Kaspar dan warga lainnya merasa tidak pernah diajak berunding. Mereka hanya menjadi penonton di tanah mereka sendiri.

"Kok tiba-tiba masuk seperti pencuri?" tanya Yasinta Moiwend, perempuan adat dari Wanam, dengan nada kecewa. "Kami mau mengadu ke siapa lagi? Kami sudah usahakan sampai ke Jakarta. Tapi tidak ada tanggapan."

Kunci di Meja Dialog, Bukan Proyek

Wakil Presiden Indonesia, Gibran Rakabuming Raka saat mendatangi Muara Kate. [Ist]
Wakil Presiden Indonesia, Gibran Rakabuming Raka saat mendatangi Muara Kate. [Ist]

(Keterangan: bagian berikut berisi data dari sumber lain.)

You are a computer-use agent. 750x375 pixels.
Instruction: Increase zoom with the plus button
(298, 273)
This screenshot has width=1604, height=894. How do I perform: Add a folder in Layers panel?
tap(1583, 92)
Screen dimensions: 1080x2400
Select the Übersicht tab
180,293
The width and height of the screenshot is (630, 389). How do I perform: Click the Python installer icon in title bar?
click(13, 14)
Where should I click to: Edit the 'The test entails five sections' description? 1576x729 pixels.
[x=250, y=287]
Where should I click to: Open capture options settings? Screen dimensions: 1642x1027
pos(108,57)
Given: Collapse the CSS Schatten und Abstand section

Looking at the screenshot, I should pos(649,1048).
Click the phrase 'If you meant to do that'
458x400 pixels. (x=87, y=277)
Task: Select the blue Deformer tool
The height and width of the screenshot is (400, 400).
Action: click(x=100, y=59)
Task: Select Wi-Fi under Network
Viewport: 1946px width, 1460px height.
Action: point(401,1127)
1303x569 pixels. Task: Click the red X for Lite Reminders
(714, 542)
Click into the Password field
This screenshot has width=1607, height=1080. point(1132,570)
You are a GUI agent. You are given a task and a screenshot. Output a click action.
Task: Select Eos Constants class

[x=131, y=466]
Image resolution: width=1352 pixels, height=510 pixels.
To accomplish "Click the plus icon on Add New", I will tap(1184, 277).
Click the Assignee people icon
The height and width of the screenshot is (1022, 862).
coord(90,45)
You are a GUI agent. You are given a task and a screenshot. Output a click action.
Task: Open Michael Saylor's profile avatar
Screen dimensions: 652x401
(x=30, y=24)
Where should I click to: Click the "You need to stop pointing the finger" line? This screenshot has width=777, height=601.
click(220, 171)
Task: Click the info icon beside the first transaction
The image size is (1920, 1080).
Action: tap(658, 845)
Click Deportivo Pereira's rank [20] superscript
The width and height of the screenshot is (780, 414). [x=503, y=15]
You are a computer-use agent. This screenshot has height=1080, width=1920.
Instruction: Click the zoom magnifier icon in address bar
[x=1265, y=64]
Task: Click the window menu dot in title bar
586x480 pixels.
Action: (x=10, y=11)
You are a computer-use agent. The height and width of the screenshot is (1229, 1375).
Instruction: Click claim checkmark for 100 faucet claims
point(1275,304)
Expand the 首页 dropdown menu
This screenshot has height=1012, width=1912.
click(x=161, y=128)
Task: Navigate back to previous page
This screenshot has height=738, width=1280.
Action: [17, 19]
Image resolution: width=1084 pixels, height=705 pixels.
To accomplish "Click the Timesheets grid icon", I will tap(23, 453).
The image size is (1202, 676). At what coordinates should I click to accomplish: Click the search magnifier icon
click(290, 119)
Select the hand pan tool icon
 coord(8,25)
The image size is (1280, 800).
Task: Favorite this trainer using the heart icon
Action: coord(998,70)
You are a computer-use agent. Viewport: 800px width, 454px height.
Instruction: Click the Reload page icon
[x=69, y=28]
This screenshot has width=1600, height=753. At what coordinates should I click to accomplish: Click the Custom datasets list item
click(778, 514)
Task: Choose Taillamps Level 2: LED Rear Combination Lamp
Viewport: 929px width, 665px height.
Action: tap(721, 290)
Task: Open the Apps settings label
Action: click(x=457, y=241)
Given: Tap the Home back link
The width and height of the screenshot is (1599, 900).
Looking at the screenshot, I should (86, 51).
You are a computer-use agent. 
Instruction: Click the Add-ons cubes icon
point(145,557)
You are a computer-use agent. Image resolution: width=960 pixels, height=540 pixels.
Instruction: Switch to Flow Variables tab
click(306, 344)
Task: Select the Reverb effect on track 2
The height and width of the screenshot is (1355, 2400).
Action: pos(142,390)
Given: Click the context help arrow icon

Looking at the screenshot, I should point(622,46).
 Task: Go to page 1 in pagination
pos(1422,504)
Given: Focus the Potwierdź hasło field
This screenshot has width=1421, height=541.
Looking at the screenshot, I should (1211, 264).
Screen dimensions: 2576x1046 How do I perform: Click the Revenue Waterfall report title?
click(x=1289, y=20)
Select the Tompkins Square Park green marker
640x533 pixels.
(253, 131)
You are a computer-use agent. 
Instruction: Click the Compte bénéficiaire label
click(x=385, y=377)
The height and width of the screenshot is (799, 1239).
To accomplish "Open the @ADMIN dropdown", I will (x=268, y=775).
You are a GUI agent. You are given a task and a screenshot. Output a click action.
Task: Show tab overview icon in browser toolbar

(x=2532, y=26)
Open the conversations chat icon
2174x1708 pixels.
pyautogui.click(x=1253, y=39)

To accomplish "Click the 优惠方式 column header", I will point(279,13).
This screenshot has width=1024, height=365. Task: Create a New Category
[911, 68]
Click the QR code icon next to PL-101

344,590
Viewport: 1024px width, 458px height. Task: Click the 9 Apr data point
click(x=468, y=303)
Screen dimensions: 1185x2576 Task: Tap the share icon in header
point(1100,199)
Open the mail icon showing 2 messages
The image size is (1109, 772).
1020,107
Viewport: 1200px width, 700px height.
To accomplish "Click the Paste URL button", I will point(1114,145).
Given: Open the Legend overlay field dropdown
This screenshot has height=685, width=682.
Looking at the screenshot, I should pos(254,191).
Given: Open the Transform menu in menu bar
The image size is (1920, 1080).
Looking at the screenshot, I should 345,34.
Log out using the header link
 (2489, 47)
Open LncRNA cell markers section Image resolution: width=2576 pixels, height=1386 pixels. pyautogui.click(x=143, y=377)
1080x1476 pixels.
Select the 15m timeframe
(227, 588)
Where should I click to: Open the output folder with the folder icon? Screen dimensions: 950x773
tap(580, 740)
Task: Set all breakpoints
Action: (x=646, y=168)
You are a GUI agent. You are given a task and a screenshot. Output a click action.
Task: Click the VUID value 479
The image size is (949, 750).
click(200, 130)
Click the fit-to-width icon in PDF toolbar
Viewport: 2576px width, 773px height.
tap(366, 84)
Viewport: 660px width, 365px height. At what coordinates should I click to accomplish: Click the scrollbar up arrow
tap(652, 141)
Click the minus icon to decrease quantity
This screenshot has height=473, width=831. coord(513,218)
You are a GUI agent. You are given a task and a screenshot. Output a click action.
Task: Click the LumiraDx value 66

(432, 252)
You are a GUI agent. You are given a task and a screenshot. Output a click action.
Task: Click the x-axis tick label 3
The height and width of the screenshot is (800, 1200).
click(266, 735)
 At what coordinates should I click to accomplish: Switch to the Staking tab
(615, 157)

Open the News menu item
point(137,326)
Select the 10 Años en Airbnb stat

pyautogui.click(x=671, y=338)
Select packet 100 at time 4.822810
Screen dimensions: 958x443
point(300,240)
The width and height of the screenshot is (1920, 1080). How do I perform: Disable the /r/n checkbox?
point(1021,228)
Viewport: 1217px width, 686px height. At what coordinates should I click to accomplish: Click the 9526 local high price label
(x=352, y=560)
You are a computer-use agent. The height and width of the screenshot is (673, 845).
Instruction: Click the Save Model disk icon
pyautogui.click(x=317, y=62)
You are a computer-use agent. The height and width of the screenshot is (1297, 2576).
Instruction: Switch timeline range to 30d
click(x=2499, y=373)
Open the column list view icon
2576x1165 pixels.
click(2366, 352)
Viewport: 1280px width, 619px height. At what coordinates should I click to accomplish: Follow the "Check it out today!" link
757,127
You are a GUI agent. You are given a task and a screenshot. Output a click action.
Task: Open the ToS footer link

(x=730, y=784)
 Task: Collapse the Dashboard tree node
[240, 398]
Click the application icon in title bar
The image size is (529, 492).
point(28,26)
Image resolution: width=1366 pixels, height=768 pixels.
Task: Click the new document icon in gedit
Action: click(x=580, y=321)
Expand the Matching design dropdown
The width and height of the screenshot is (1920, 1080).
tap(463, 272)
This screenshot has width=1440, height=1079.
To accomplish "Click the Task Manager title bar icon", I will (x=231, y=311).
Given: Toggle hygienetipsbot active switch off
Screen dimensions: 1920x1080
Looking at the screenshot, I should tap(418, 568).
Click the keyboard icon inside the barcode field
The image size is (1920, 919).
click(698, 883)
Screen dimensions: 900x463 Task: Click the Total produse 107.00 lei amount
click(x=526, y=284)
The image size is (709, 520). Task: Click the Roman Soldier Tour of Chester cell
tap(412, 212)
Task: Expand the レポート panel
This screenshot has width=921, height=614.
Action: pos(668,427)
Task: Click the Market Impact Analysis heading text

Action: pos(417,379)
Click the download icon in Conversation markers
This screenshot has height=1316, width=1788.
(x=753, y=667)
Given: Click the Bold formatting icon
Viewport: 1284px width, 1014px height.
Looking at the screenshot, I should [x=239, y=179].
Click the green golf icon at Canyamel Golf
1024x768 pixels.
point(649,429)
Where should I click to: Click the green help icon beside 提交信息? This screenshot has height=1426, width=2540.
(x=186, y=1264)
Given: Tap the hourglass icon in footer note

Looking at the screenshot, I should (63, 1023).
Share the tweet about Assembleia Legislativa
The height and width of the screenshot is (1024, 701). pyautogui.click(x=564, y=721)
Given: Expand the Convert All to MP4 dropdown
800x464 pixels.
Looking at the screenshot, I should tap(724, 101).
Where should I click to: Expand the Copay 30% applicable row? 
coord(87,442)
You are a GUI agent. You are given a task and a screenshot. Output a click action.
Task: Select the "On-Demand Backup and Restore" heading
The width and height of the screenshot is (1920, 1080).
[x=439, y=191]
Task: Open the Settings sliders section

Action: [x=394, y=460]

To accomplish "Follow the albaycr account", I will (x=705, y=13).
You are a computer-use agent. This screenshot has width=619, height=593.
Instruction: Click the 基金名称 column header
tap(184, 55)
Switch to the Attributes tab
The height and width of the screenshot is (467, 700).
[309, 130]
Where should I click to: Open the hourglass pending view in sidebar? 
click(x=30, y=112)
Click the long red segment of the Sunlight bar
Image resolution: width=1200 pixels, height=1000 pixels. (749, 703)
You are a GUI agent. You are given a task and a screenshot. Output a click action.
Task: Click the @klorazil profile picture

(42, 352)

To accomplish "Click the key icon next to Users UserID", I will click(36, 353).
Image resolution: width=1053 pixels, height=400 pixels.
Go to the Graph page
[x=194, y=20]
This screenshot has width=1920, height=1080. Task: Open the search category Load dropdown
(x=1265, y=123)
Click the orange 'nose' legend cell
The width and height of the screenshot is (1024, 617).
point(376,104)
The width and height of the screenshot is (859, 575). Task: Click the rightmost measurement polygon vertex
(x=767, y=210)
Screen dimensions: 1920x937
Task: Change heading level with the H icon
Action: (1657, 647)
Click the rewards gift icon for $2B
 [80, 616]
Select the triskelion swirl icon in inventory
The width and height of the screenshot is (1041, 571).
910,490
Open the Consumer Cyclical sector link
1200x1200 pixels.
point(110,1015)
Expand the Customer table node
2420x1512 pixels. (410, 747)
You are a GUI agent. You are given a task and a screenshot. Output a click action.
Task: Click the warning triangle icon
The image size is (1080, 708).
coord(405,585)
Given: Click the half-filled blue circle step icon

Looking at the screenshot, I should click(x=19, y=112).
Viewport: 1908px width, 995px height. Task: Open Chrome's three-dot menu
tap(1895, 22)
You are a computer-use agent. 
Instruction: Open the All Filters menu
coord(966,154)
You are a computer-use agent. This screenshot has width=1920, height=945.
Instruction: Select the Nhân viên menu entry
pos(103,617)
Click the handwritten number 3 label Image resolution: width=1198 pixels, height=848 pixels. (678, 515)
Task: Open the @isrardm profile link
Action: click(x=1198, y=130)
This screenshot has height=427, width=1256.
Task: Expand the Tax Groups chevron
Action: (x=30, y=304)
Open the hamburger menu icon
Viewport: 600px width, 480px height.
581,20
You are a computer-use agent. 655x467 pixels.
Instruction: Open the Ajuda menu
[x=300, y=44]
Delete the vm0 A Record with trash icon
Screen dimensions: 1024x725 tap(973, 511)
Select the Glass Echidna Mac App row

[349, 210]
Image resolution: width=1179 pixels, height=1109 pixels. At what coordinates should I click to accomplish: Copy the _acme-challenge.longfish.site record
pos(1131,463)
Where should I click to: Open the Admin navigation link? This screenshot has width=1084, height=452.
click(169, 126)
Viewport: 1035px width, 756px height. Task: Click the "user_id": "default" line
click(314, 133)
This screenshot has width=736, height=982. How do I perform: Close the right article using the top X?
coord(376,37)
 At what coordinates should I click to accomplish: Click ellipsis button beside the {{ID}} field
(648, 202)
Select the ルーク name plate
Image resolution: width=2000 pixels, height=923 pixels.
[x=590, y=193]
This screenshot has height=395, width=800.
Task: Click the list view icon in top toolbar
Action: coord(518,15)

Para akademisi sepakat, akar masalah Papua tidak akan selesai hanya dengan infrastruktur. Adriana Elisabeth, anggota Jaringan Damai Papua, menegaskan kunci penyelesaian konflik ada pada dialog.

"Negosiasi itu mendengar. Mendengar apa keberatannya orang Papua. Apa persoalannya? Kenapa negara melakukan ini? Kenapa orang Papua selalu menolak?" tuturnya. "Hal itu hanya muncul kalau kita berdialog."

Menurutnya, pemerintah selama ini gagal memahami representasi masyarakat Papua yang berbasis suku dan marga. Negara kerap menganggap tanah di Papua kosong, padahal sudah ada pemilik adatnya jauh sebelum Indonesia terbentuk.

"Mereka kemudian memanfaatkan tanah di Papua tanpa berkomunikasi dengan masyarakat adat. Ini yang selalu menjadi kontradiksi dalam perspektif pembangunan," katanya.

Di tengah rencana besar pemerintah menugaskan Gibran, suara perlawanan dari masyarakat adat seperti Yasinta Moiwend masih menggema kuat, menuntut untuk didengar.

"Sampai kapan pun, saya akan melawan. Saya akan melawan. Dan kami tidak akan rela untuk berikan tanah kami," Yasinta menegaskan. "Kami tetap tolak."